She didn’t know whether Luke needed rescuing—and, if so, whether he wanted to be rescued. But when she’d seen him at the party the other night, she’d felt a powerful urge to try.
And, if nothing else, he was an eyeful.
At Lafayette Park she handed out two dollars worth of loose change to the homeless people who resided on the park’s benches. Then she turned south, heading for the Mall. As usual, it was teeming with tourists. She had learned to identify the tourists by their cameras, their backpacks, their wide-eyed expressions and their cranky, dog-tired children. Jenny was proud to think she was less a tourist than a resident. Even if she hadn’t yet mastered the public transit system she had come to think of Washington as her temporary home.
Reaching the Mall, she turned left. Luke had promised to meet her in front of the National Gallery of Art, and as she neared the regal white museum she spotted him sitting on the broad granite steps, gazing westward, searching the crowds. He had on a fresh-looking white shirt and casual khaki trousers, and his eyes squinted slightly as he stared in the direction of the descending sun. His bare forearms rested on his spread knees, and between his legs on the steps sat a huge wicker basket. He wasn’t wearing socks.
Within a minute of her seeing him, he saw her. He stood, lifted the basket by its handle and descended the steps to the lawn, slowing only to let a sweaty jogger pass him on the unpaved path. “Hi,” he greeted her, smiling tentatively.
He smelled of wild mint. He seemed to tower above her. His eyes were still that golden honey color, but today they were warm and sweet and translucent. Jenny had remembered him as good looking, but somehow she’d forgotten the visceral impact he’d had on her at the party. For a fleeting instant she pictured Sybil pointing to the top drawer of her dresser and saying, “Help yourself to my supply.”
No. Jenny was not going to need Sybil’s supply. No matter how attractive she found Luke, she wasn’t going to sleep with him tonight.
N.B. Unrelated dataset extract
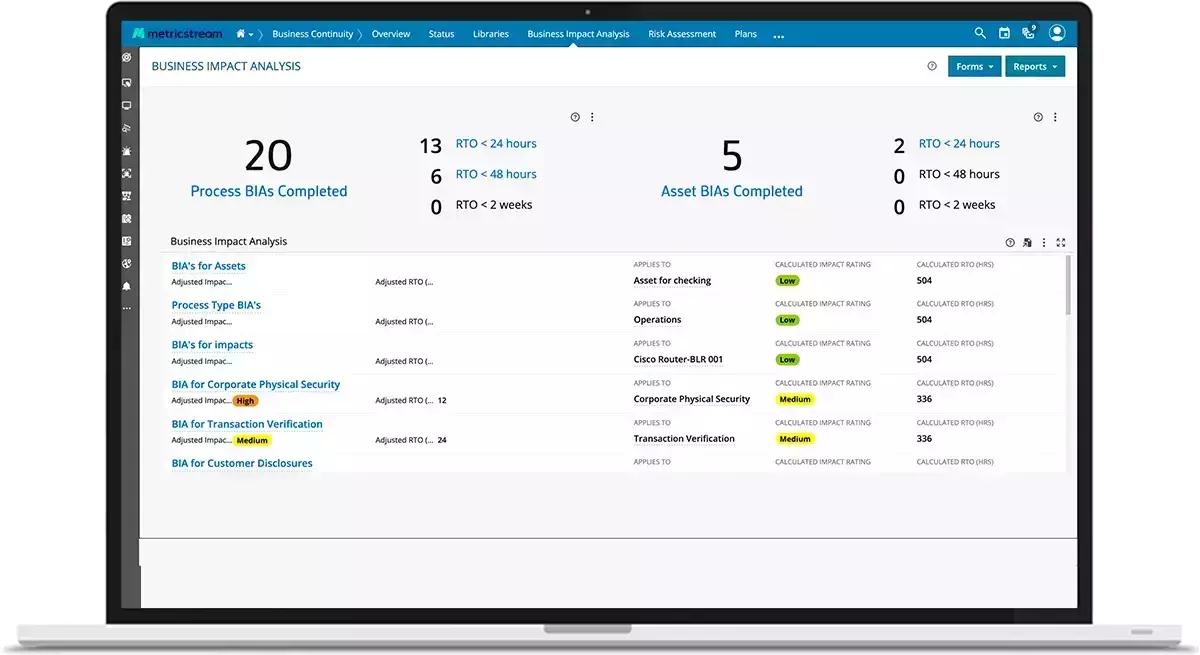Open the calendar icon in top bar
Screen dimensions: 1200x655
click(x=1004, y=33)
She understood intuitively that if a relationship were to develop between them it would be based not on sex but on something much more profound. And if nothing profound developed, she certainly wasn’t going to settle for sex.
She returned his smile and then lowered her eyes to the oversized picnic basket. “Are we going to be joined by some other people?” she asked.
He touched her elbow lightly, guiding her toward the Capitol building, and then let his hand fall as they strolled across the lawn. “No. Why do you ask?”
“That basket looks much too big.”
He shrugged. “I wasn’t sure what you’d like, so I asked them to pack it with an assortment of food.”
“You asked them? Who’s them?”
He shot her a quick, nervous look. “I ordered this from a caterer,” he said, his voice edged with contrition.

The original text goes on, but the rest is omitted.